Bu noktada Suriye'deki kimyasal silah stokunun eritildiğini hatırlatan Obama, "Bombalarda, kimyasal silah etkisi yaratacak şekilde klorin kullanıldığında dair haberlerin olduğu doğru” diye konuştu.
Tarihsel olarak klorinin kimyasal silah olarak görülmediğini ama bu şekilde kullanıldığında yasaklanmasının düşünülebileceğini ifade eden Obama, "Konuyu araştırıyoruz.
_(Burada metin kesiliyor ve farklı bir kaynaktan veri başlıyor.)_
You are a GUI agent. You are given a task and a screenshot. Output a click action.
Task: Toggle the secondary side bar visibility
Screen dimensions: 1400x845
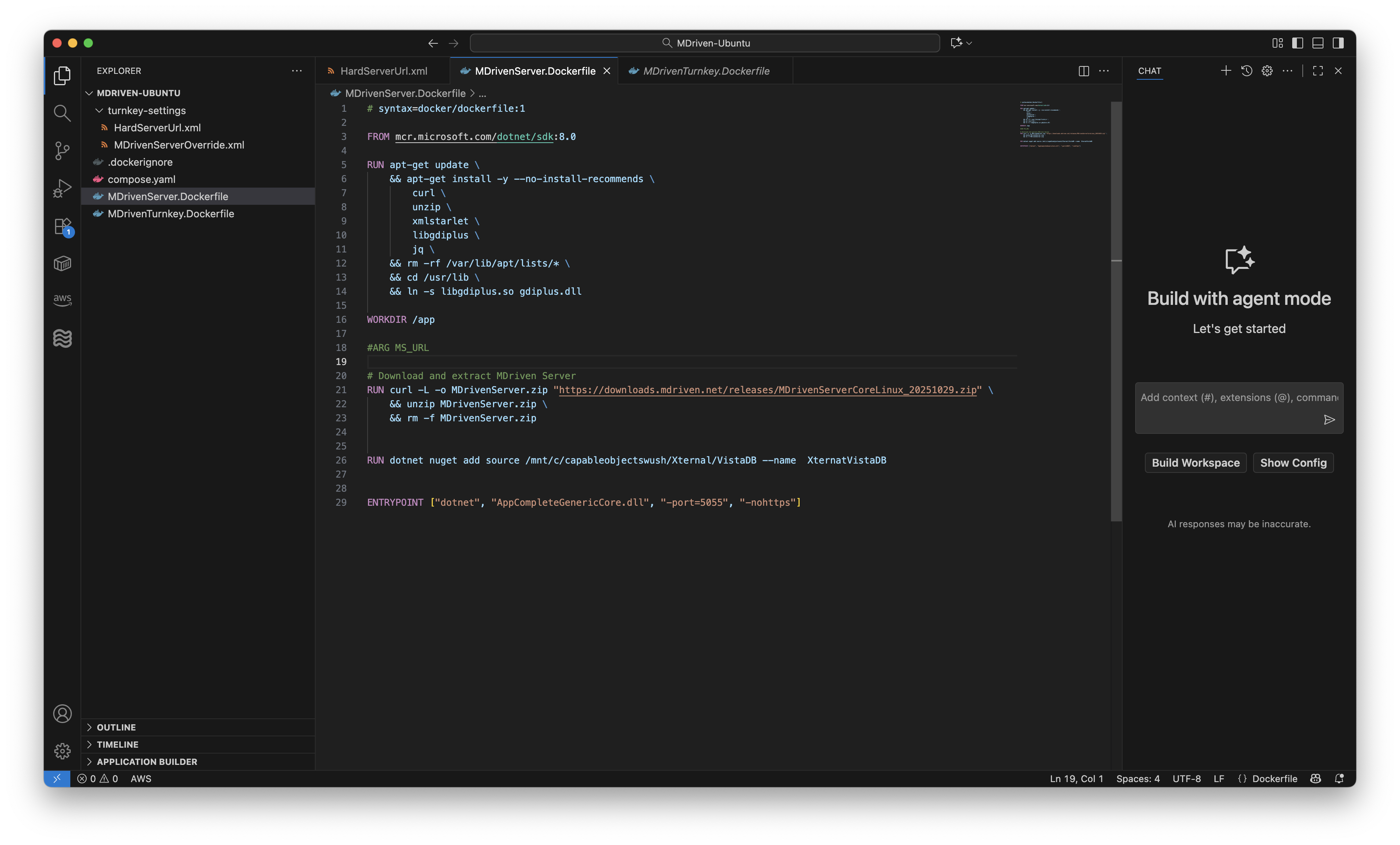[1338, 43]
Bu tarz bir teyide ulaşırsak, uluslararası toplumla ve Kimyasal Silahların Yasaklanması Örgütü'yle çalışacağız ve bunu durdurması için Rusya gibi Esad'ın hamilerine ulaşacağız” ifadesini kullandı.
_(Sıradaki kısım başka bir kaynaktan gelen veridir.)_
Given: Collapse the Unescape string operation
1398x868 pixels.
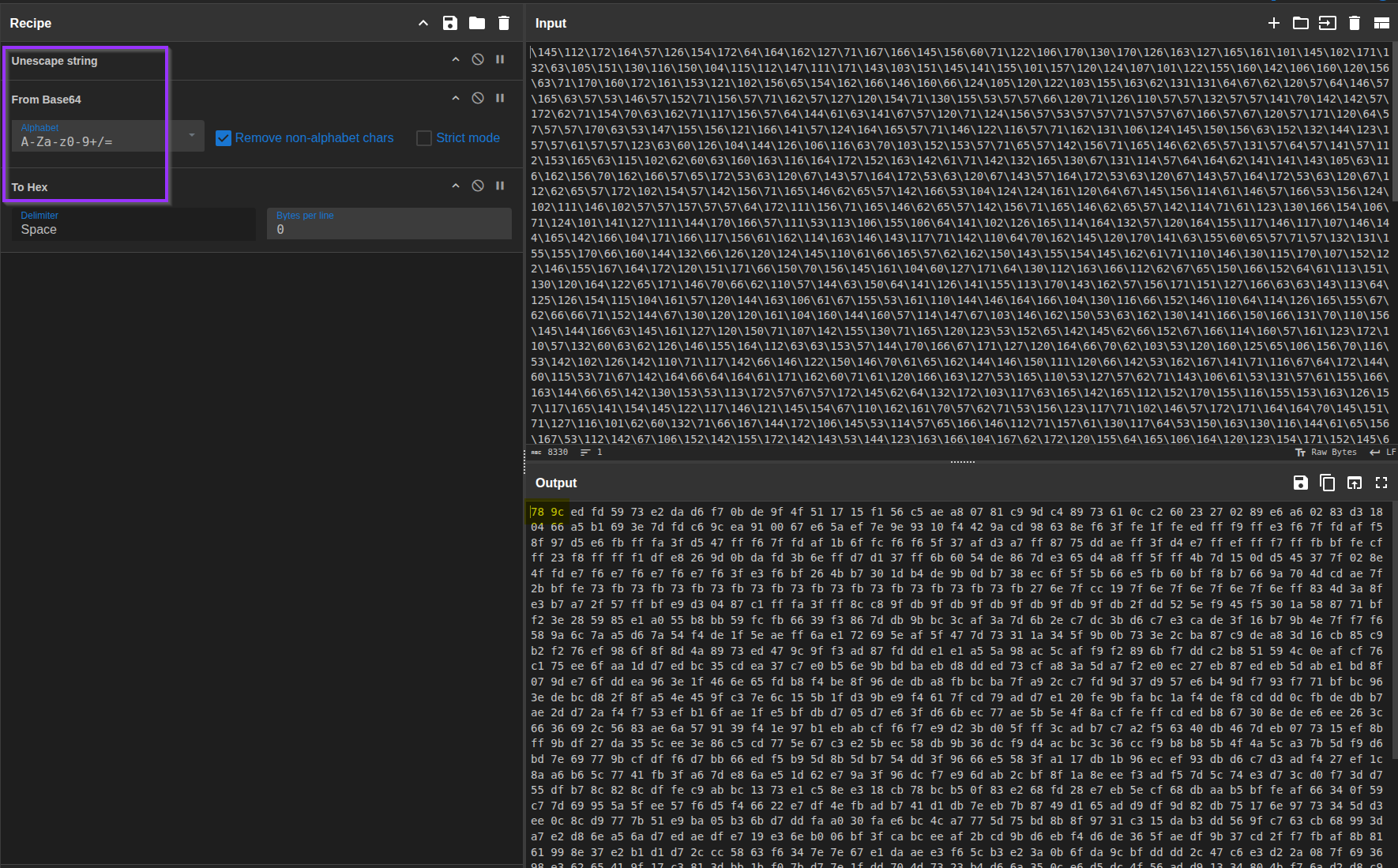Looking at the screenshot, I should click(x=456, y=59).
Irak hükümetini reformlar ve IŞİD ile mücadelede desteklemeyi sürdüreceklerini dile getiren Obama, Yemen'deki insani ateşkesi de memnuniyetle karşıladıklarını bildirdi ve ülkedeki tarafları siyasi görüşmelere dönmeye çağırdı.
"İki devletli çözüme inancım sürüyor"
Obama, Vatikan'ın Filistin'i devlet olarak resmen tanımasının sorulması üzerine, "İki devletli çözümün sadece İsrailliler ve Filistinliler arasındaki barış değil aynı zamanda Yahudi ve demokratik bir İsrail'in uzun süreli güvenliği için kesinlikle önemli olduğuna inancım sürüyor” yorumunu yaptı.
İsrail'de kurulan yeni hükümetin içinde bu görüşü savunmayan kişiler bulunsa da kendisinin böyle düşünmeye devam ettiğine vurgu yapan Obama, tarihte ezeli düşmanlar arasındaki kalıcı barışın inanılmaz bir vizyon, cesaret ve çetin kararlarla sağlandığını hatırlattı.
Obama, "(Çözüme yönelik) Olasılık şimdi uzak gözüküyor ama neyin doğru ve neyin mümkün olduğunu akılda tutmak her zaman çok önemli” dedi.
Türkiye'nin 'güvenli bölge' önerisi de gündemde
Toplantıyı takip eden Al Jazeera muhabiri Vecd Vakfi'nin verdiği bilgilere göre zirvede yazılı anlaşmalar olmayacak fakat ortak deklarasyonlar yapılacak. Bazı Körfez ülkeleri Suriye'de çözüm konusunda daha sert bir tavır ve uygulama beklediklerini ABD'ye iletti. ABD tarafı ise her görüşe açık oldğunu vurgularken, bu konuda Türkiye'nin önerdiği güvenlik bölgesi ve uçuş yasağı da gündeme geldi. Bazı Körfez ülkeleri sadece IŞİD'e karşı değil aynı zamanda Esad yönetiminin sivilleri öldürmesini engelleyecek bir dizi önlem talep etti.
'Kimse tatmin olmayacak'
Toplantıyı AP'ye yorumlayan Ortadoğu Stratejik ve Uluslararası Çalışmalar Merkezi Direktörü Jon Alterman, "Tahminin bu toplantıdan kimse tam olarak tatmin olmuş bir şekilde ayrılmayacak” dedi.ABD'nin Körfez ülkeleriyle askeri destek, ortak tatbikatlar ve balistik füze sistemleriyle ilgili koordinasyon konularını da görüşmesi bekleniyor. Körfez, resmi bir savunma anlaşması isterken ABD şimdiye kadar buna yanaşmadı. Çünkü böylesi bir anlaşmanın Kongre'de onaylanması zor görünüyor.Ancak Beyaz Saray, ABD'nin Körfez'e 'NATO üyesi olmayan müttefik statüsü'nün verilmesinin gündeme geleceğini açıkladı.